La diversidad y la inclusión son tal vez unos de los valores que más relevancia han cobrado en nuestra sociedad actual, y el sector educativo no es la excepción. Si bien desde hace varios años la normatividad en materia educativa hacía referencia a la necesidad y a la obligatoriedad de incluir en el sistema educativo formal a estudiantes en situación de discapacidad, no ha sido sino hasta hace pocos años que el concepto de “educación inclusiva” ha tomado una especial relevancia.

Con la expedición del Decreto 1421 de 2017 (“Por el cual se reglamenta en el marco de la educación inclusiva la atención educativa a la población con discapacidad”) y con la más reciente jurisprudencia de la Corte Constitucional, los establecimientos educativos que ofrecen el servicio público de educación en los niveles de preescolar, básica y media, han comenzado realmente a dimensionar lo que implica estructurar, planear y poner en práctica un verdadero modelo de educación inclusiva.

La educación inclusiva es definida como un proceso que reconoce, valora y responde de manera pertinente a la diversidad de características, intereses, posibilidades y expectativas de niñas, niños y adolescentes, cuyo objetivo es promover su desarrollo, aprendizaje y participación, con pares de su misma edad, en un ambiente de aprendizaje común, sin discriminación o exclusión alguna.

Es así como la normatividad sobre la materia, ya no hace referencia exclusivamente a estudiantes en situación de discapacidad al definir el concepto de educación inclusiva, pues abarca un espectro más amplio, al reconocer la existencia de una gran diversidad de “características, intereses, posibilidades y expectativas” de los estudiantes.

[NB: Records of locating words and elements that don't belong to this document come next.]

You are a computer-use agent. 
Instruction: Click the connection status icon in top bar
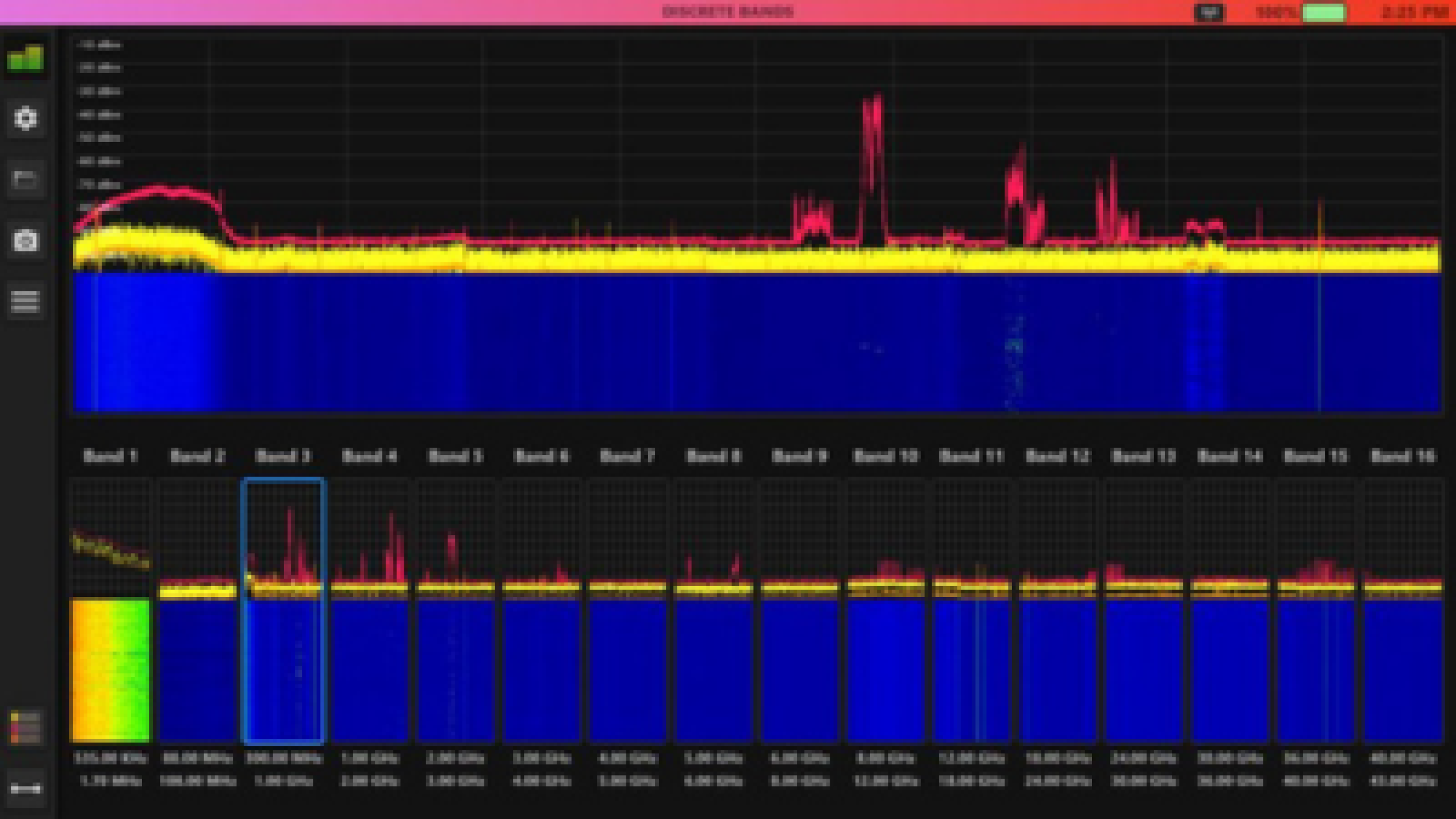[1208, 12]
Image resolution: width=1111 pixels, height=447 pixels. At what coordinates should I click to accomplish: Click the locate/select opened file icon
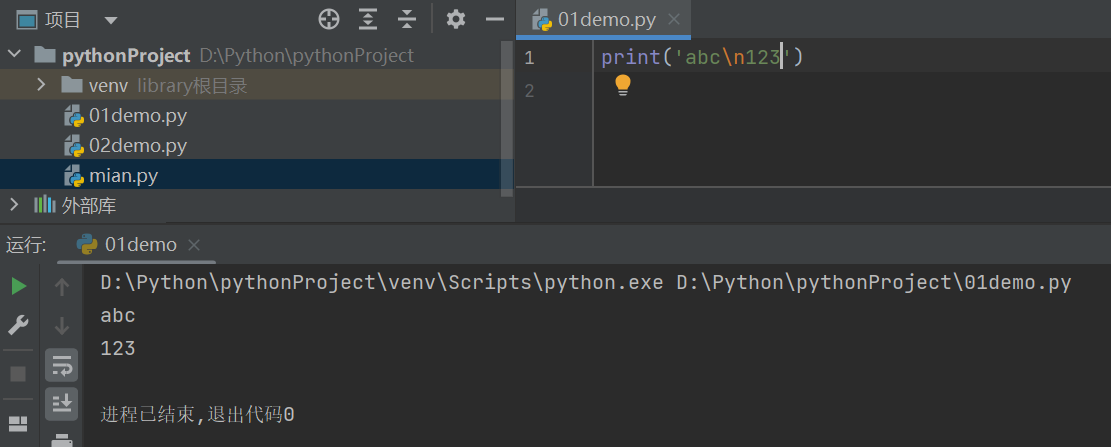pyautogui.click(x=329, y=19)
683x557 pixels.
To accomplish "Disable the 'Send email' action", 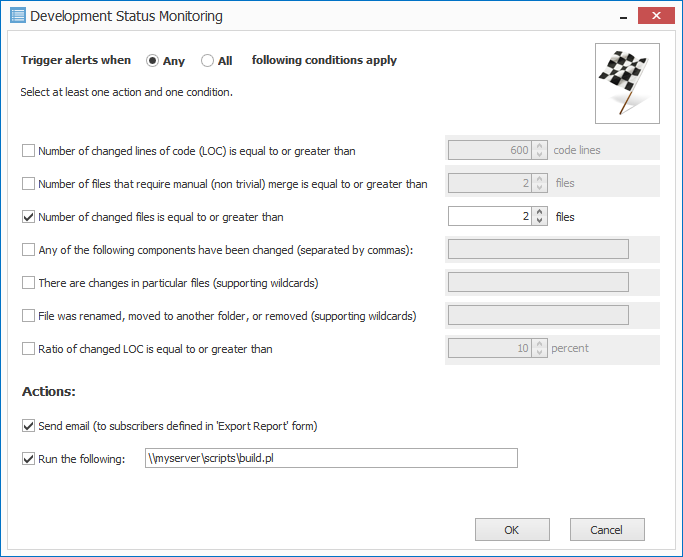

También resulta relevante recordar que el concepto actual de “estudiantes en situación de discapacidad” hace referencia a personas en constante desarrollo y transformación, con limitaciones en aspectos físicos, mentales, intelectuales o sensoriales que, al interactuar con diversas barreras, pueden impedir su aprendizaje y participación plena y efectiva en la sociedad.

Estos son pues tan solo dos ejemplos de los muchos conceptos que denotan un cambio en la concepción de cómo las personas en situación de discapacidad, o con características, intereses, posibilidades y expectativas diversas, deben ser integradas a la sociedad desde el inicio de sus procesos educativos y formativos. Ya no es admisible pensar, como se pensaba hace algunos años, que los niños, niñas y adolescentes que cuenten con alguna característica, interés, posibilidad y/o expectativa diversa, o que se encuentren en situación de discapacidad, deban recibir su educación formal en establecimientos educativos antes denominados “especiales”, pues la única manera de garantizar que en el futuro, estos niños, niñas y adolescentes se desenvuelvan plena y autónomamente en su vida en sociedad, es permitiéndoles desde el comienzo de su vida escolar, hacer parte de espacios educativos regulares, en los que efectivamente se realicen los ajustes razonables que se requieran en cada caso concreto para atender adecuadamente sus características, intereses, posibilidades y/o expectativas diversas.

Si bien implementar plenamente un modelo de educación inclusiva puede implicar ciertas cargas para los establecimientos educativos, es de vital importancia comprender que esta es la mejor manera de educar y formar a los niños, niñas y adolescentes en ámbitos que efectivamente promuevan el respeto por la diversidad y por la diferencia.